# Dataset entries
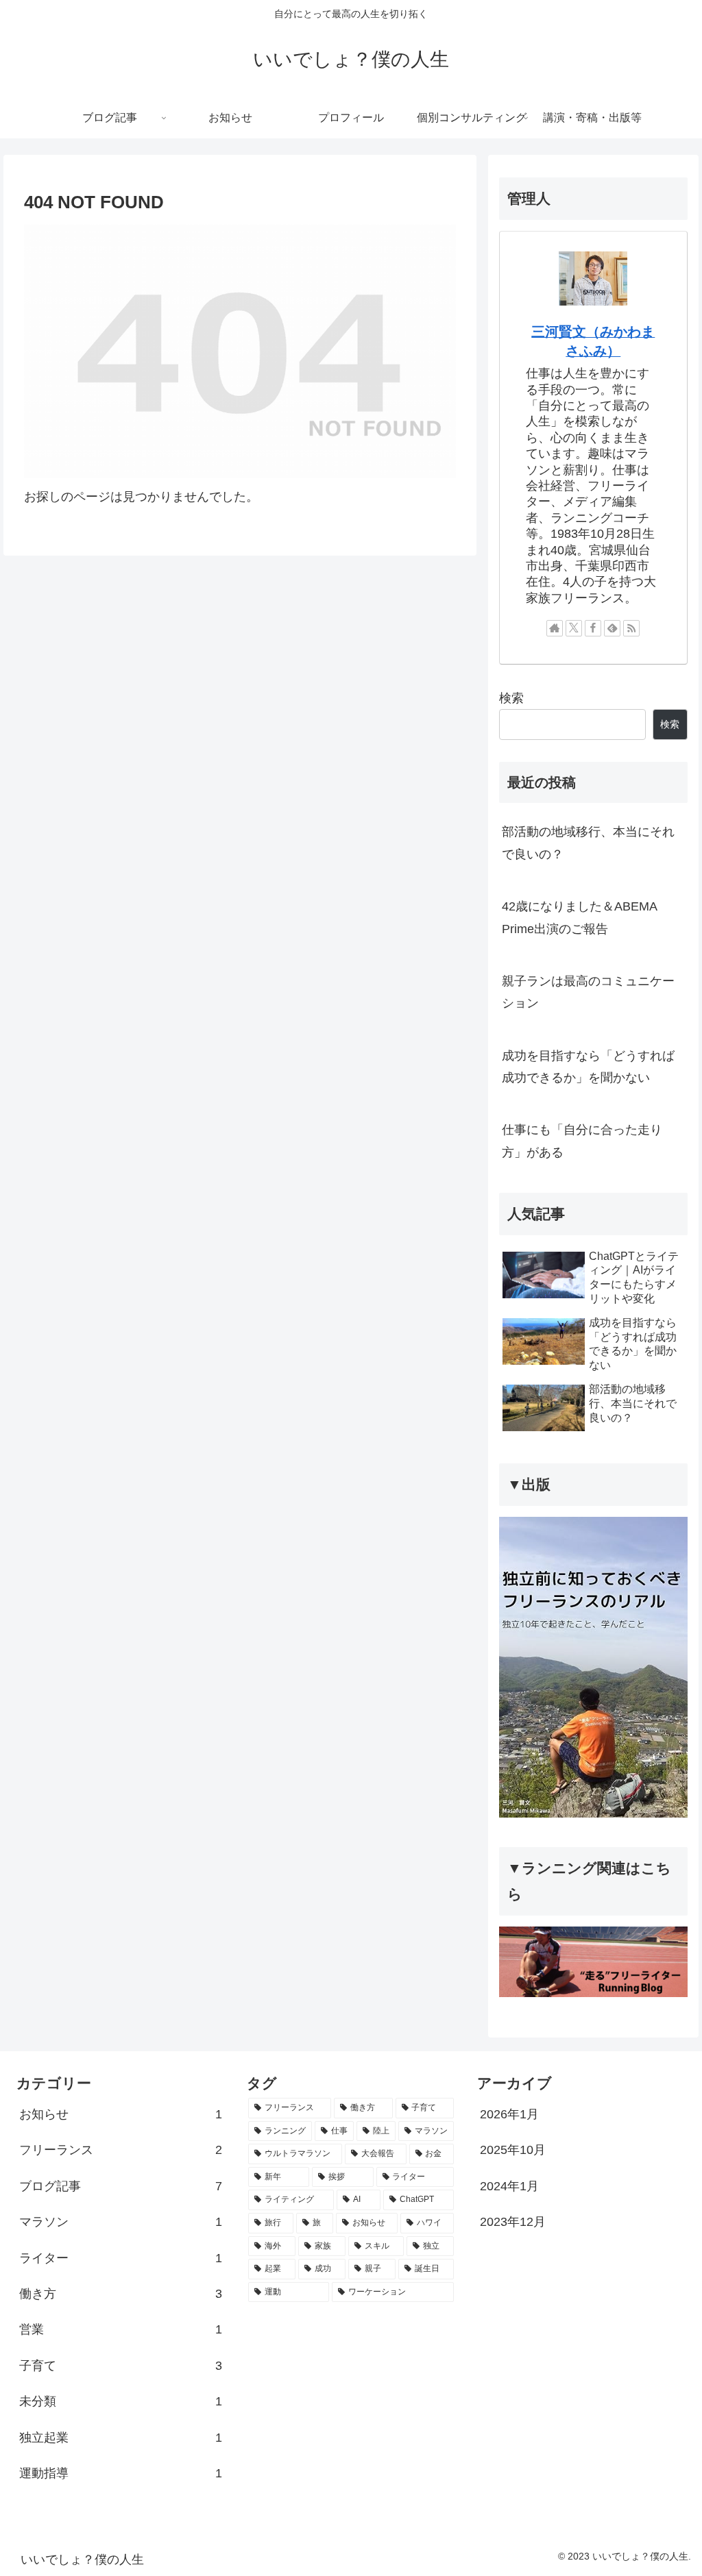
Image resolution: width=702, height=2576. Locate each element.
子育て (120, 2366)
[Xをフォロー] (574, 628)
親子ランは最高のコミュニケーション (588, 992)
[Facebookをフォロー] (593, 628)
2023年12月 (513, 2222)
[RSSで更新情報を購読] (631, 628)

# TO DO
Word for word, restate the lines running from the one containing "子育て (120, 2366)" through the final line of the records above, and nothing besides.

# SOLUTION FOR THIS EXERCISE
子育て (120, 2366)
[Xをフォロー] (574, 628)
親子ランは最高のコミュニケーション (588, 992)
[Facebookをフォロー] (593, 628)
2023年12月 (513, 2222)
[RSSで更新情報を購読] (631, 628)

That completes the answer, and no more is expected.